A young woman told yesterday how she risked her life to stop a street robbery – while two police officers sat in their patrol car a few yards away.I can't wait to see the excuses offered for this....
Marie Wastlund, 27, was walking home from a night out when she saw three hooded thugs throttling and kicking a woman in view of the police vehicle.
The student waved and shouted to get the attention of the officers – parked only 25 yards away – but they did nothing.
So she waded in herself and pulled the thugs away from their victim by their hoods – at which point they fled. Astonishingly, she then had to dial 999 to summon police help and sat cradling the distraught victim in her arms for ten minutes.Well, Marie, here's what you do next time this happens - tell them they're about to be clamped:
At one point the two officers got out of their car but, apparently not noticing what was going on, they got back in again.

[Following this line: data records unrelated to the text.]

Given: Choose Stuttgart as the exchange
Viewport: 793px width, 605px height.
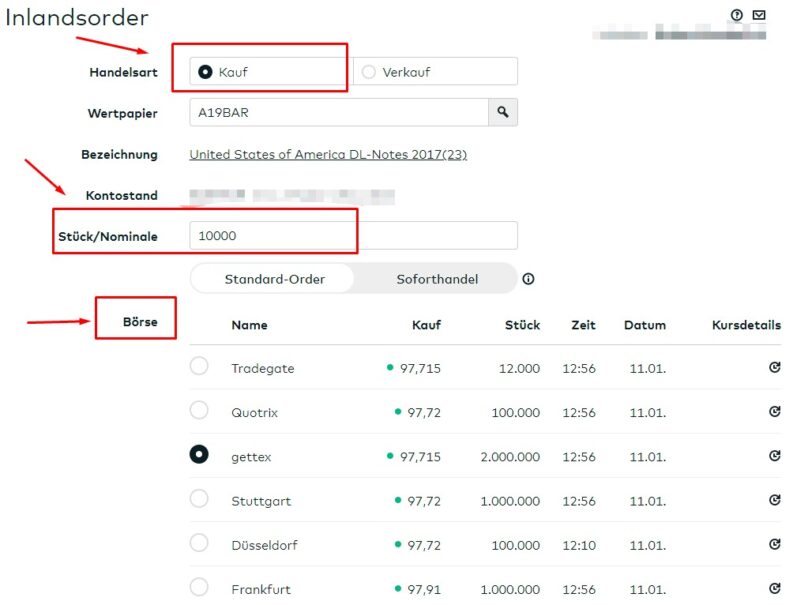Looking at the screenshot, I should pos(199,498).
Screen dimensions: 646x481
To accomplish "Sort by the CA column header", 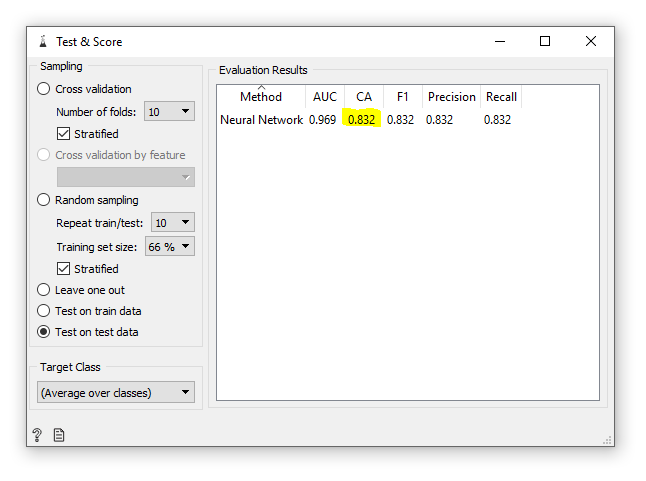I will [x=364, y=97].
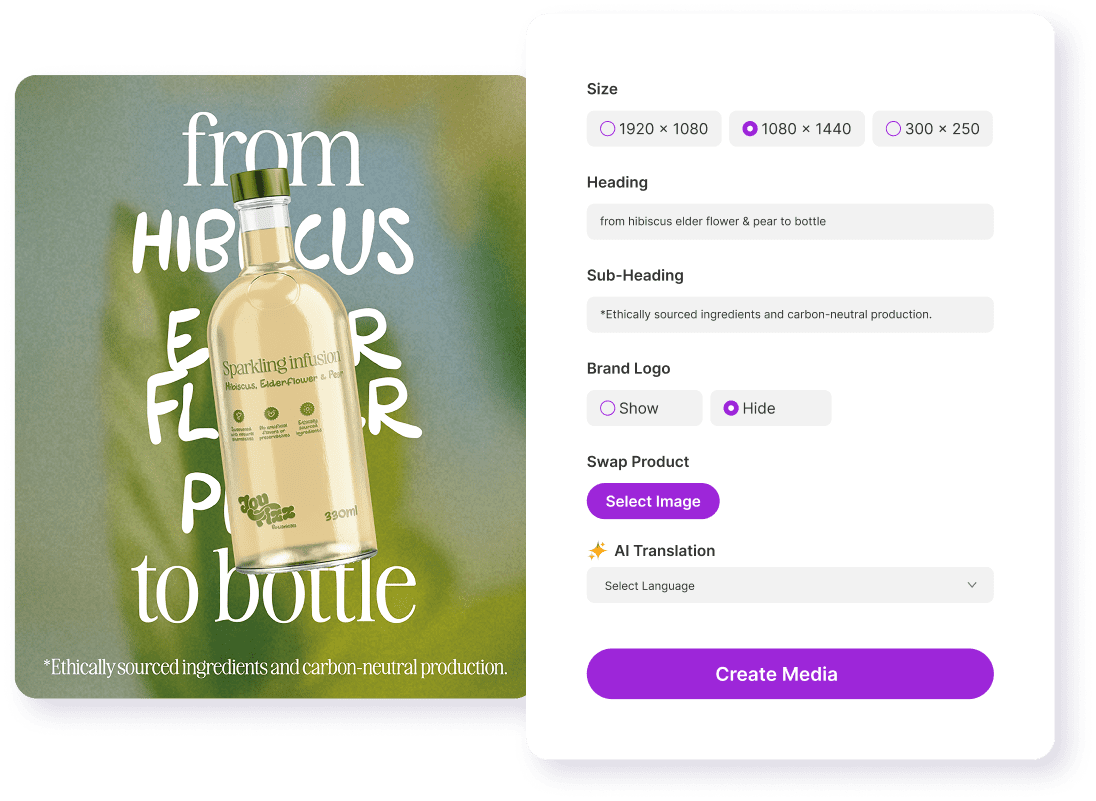1096x801 pixels.
Task: Click the Heading text input field
Action: pyautogui.click(x=790, y=222)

The officers were sitting in their unmarked cars in private residents’ spaces at the Gunwharf Quays marina retail complex.And so they were clamped. And why not? Aren't they subject to the same laws as everyone else?
They didn't think so. They arrested the clamper.

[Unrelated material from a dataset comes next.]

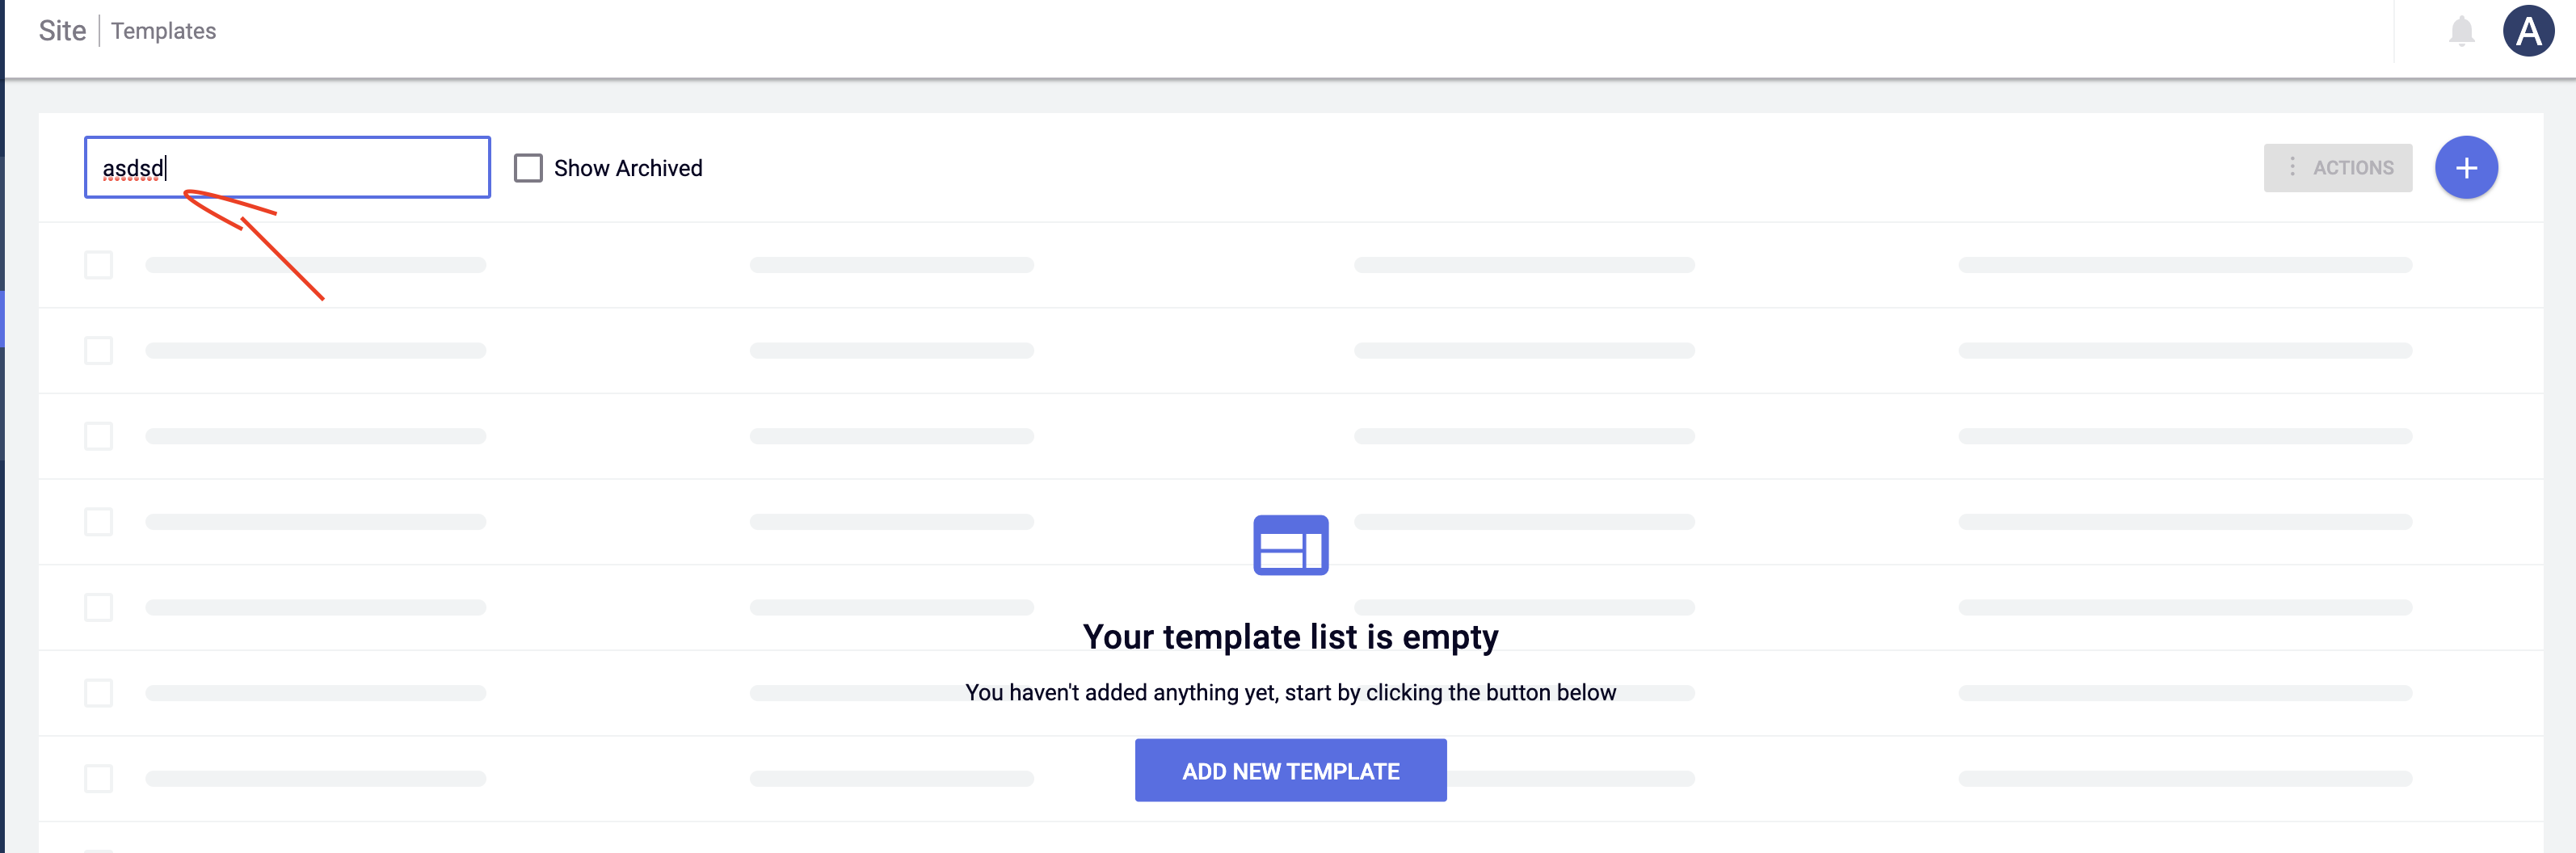The image size is (2576, 853).
Task: Click the kebab dots on ACTIONS
Action: [x=2294, y=167]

A Hampshire police spokesman said: ‘Mr Andrews clamped two unmarked police vehicles preventing the officers, who were at Gunwharf as part of a security operation, from conducting their duties. The officers had not left the vehicles at the time they were clamped.’The boss of the clamping firm disputes this:
Andrews, who works for Shoal Enforcement, will appear at South and South East Hampshire Magistrates’ Court in Portsmouth next Friday.

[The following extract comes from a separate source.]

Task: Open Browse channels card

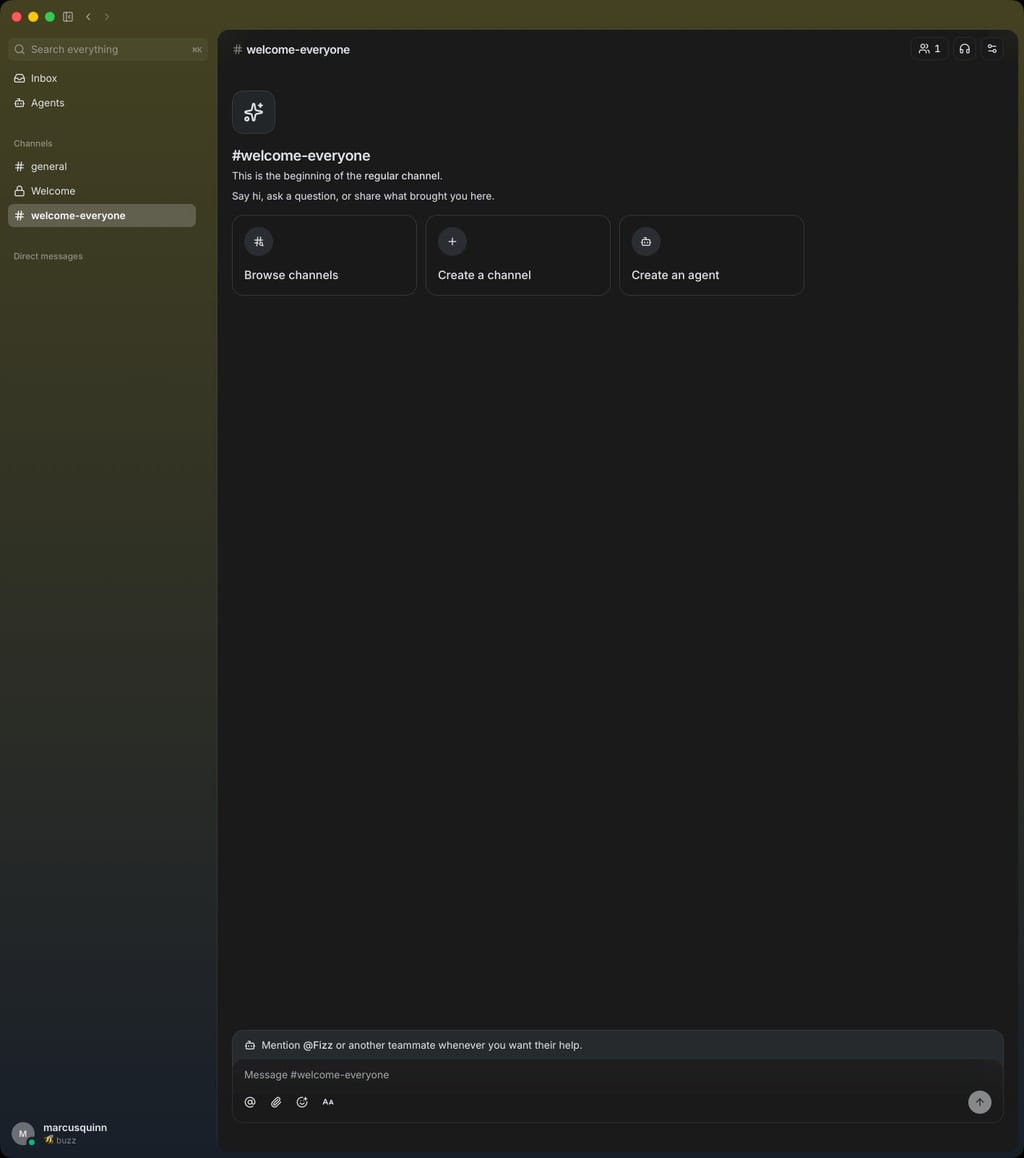Action: point(324,255)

Mike Eames, managing director of the parking enforcement company, denied the officers were in the cars when they were clamped.
‘A member of our staff immobilised two cars parked in private residents’ bays,’ he said. ‘A plainclothes police officer produced his warrant card and requested that both vehicles be released.
‘Our member of staff confirmed he would release the vehicles if the officer would provide confirmation that he was on duty. The officer declined and arrested our member of staff.
‘At no time did the police officer identify himself as a royal protection officer or make any mention of the Queen’s visit.
‘There were no officers in the vehicles during the incident and our member of staff was correctly displaying his licence.’I think this'll be the only time the public are likely to be cheering on a clamping firm in a court case!